From: Stephen Hemminger <stephen@networkplumber.org>
To: chia-yu.chang@nokia-bell-labs.com
Cc: victor@mojatatu.com, hxzene@gmail.com,
	linux-hardening@vger.kernel.org, kees@kernel.org,
	gustavoars@kernel.org, jhs@mojatatu.com, jiri@resnulli.us,
	davem@davemloft.net, edumazet@google.com, kuba@kernel.org,
	pabeni@redhat.com, linux-kernel@vger.kernel.org,
	netdev@vger.kernel.org, horms@kernel.org, ij@kernel.org,
	ncardwell@google.com, koen.de_schepper@nokia-bell-labs.com,
	g.white@cablelabs.com, ingemar.s.johansson@ericsson.com,
	mirja.kuehlewind@ericsson.com, cheshire@apple.com,
	rs.ietf@gmx.at, Jason_Livingood@comcast.com,
	vidhi_goel@apple.com
Subject: Re: [PATCH v2 net 1/1] net/sched: sch_dualpi2: fix limit/memlimit enforcement when dequeueing L-queue
Date: Thu, 16 Apr 2026 10:55:05 -0700	[thread overview]
Message-ID: <20260416105505.22383f01@phoenix.local> (raw)
In-Reply-To: <20260416170906.66432-1-chia-yu.chang@nokia-bell-labs.com>

On Thu, 16 Apr 2026 19:09:06 +0200
chia-yu.chang@nokia-bell-labs.com wrote:

> From: Chia-Yu Chang <chia-yu.chang@nokia-bell-labs.com>
> 
> Fix dualpi2_change() to correctly enforce updated limit and memlimit values
> after a configuration change of the dualpi2 qdisc.
> 
> Before this patch, dualpi2_change() always attempted to dequeue packets via
> the root qdisc (C-queue) when reducing backlog or memory usage, and
> unconditionally assumed that a valid skb will be returned.
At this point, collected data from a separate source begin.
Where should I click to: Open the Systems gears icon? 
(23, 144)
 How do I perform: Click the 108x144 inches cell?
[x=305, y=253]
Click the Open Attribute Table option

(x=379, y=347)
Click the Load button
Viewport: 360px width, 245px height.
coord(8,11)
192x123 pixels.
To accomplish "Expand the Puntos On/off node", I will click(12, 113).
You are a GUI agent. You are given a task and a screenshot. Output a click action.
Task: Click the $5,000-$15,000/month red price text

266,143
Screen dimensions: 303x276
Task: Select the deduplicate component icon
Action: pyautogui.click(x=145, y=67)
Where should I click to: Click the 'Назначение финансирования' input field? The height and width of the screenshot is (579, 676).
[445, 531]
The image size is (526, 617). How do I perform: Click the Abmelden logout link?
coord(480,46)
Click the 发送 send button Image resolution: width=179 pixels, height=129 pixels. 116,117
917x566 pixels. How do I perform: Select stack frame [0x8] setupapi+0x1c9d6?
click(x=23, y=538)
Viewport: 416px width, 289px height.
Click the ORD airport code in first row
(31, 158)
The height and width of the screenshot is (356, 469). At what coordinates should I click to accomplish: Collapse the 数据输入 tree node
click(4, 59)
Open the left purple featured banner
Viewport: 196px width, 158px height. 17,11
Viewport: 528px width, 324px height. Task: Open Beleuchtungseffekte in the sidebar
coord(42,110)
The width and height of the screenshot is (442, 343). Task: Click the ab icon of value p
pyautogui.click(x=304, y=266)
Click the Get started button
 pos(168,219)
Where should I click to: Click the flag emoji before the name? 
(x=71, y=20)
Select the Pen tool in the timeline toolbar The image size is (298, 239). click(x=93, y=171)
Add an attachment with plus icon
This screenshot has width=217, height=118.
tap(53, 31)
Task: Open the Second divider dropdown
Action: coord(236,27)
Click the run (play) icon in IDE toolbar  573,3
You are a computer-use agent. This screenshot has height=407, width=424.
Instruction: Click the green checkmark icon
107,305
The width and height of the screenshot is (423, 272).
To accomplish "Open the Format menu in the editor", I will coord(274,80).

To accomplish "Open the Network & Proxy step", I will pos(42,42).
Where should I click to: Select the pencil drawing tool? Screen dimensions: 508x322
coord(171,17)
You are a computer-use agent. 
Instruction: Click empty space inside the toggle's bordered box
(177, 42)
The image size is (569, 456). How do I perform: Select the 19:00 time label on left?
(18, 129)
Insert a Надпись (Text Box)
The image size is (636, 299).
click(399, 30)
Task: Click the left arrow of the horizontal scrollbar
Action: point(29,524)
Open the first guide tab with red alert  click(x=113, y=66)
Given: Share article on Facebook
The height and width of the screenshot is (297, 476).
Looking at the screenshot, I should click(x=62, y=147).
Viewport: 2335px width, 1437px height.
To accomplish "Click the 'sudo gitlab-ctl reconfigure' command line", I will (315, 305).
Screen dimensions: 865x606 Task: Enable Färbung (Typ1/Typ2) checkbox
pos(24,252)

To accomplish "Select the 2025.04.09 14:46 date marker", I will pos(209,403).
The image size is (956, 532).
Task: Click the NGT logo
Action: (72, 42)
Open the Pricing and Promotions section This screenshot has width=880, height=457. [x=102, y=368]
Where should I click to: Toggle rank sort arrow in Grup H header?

When traffic
> classification results in packets being queued in the L-queue while the
> C-queue is empty, this leads to a NULL skb dereference during limit or
> memlimit enforcement.
> 
> This is fixed by first dequeuing from the C-queue path if it is non-empty.
> Once the C-queue is empty, packets are dequeued directly from the L-queue.
> Return values from qdisc_dequeue_internal() are checked for both queues. When
> dequeuing from the L-queue, the parent qdisc qlen and backlog counters are
> updated explicitly to keep overall qdisc statistics consistent.
> 
> Fixes: 320d031ad6e4 ("sched: Struct definition and parsing of dualpi2 qdisc")
> Reported-by: "Kito Xu (veritas501)" <hxzene@gmail.com>
> Signed-off-by: Chia-Yu Chang <chia-yu.chang@nokia-bell-labs.com>
> ---

I was a little concerned about the complexity of managing qlen here.
But could not find anything obvious.

Turned to AI review and it found some things:

Right fix direction and the reported crash is real. A few issues before this is ready:

1. The `c_len` construction is fragile. Declared `int`, initialized
from a `u32 - u32`. If the invariant `qdisc_qlen(sch) >=
qdisc_qlen(q->l_queue)` is ever violated, you get a large positive
value, the C-queue branch is taken on an empty C-queue,
`qdisc_dequeue_internal()` returns NULL, and the loop breaks out
without draining the L-queue -- leaving the qdisc over limit. Simpler
and more robust to just compare the two qlens directly and drop the
delta variable entirely.

2. Missing else/termination. If both branches' conditions are false
(neither `c_len` nor `qdisc_qlen(q->l_queue)`) but the outer `while`
still holds because `memory_used > memory_limit`, the loop spins
forever. An explicit `else break;` guards against an accounting desync
becoming a hang.

3. Whitespace: two lines in the L-queue branch use spaces instead of tabs --

+                        q->memory_used -= skb->truesize;
+                        rtnl_qdisc_drop(skb, q->l_queue);

checkpatch will flag this.

4. Comment style. The three-line comment at the end of the L-queue
branch doesn't follow the net subsystem multi-line comment style
(leading ' * ' on continuation lines, closing ' */' on its own line).
Once the code is cleaner, the comment could also just be dropped or
shortened to one line.

5. The accounting in the L-queue branch is correct, but only if you
trace the enqueue invariants carefully: L-queue packets are counted in
*both* `sch` and `q->l_queue` on enqueue (see dualpi2_enqueue_skb lines
413-423), `qdisc_dequeue_internal(q->l_queue, true)` adjusts l_queue's
side, and the explicit `--sch->q.qlen` + `qdisc_qstats_backlog_dec(sch,
skb)` adjusts sch's side. Separately, the C-queue branch now quietly
relies on the post-CVE-2025-39677 semantics of
`qdisc_dequeue_internal()` handling parent backlog -- which is why the
pre-patch `qdisc_qstats_backlog_dec(sch, skb)` could be removed.
Neither of these load-bearing invariants is documented in the code or
the commit message. Please add an inline comment in the L-queue branch
explaining the double-count-on-enqueue, and mention the
qdisc_dequeue_internal() dependency in the commit log.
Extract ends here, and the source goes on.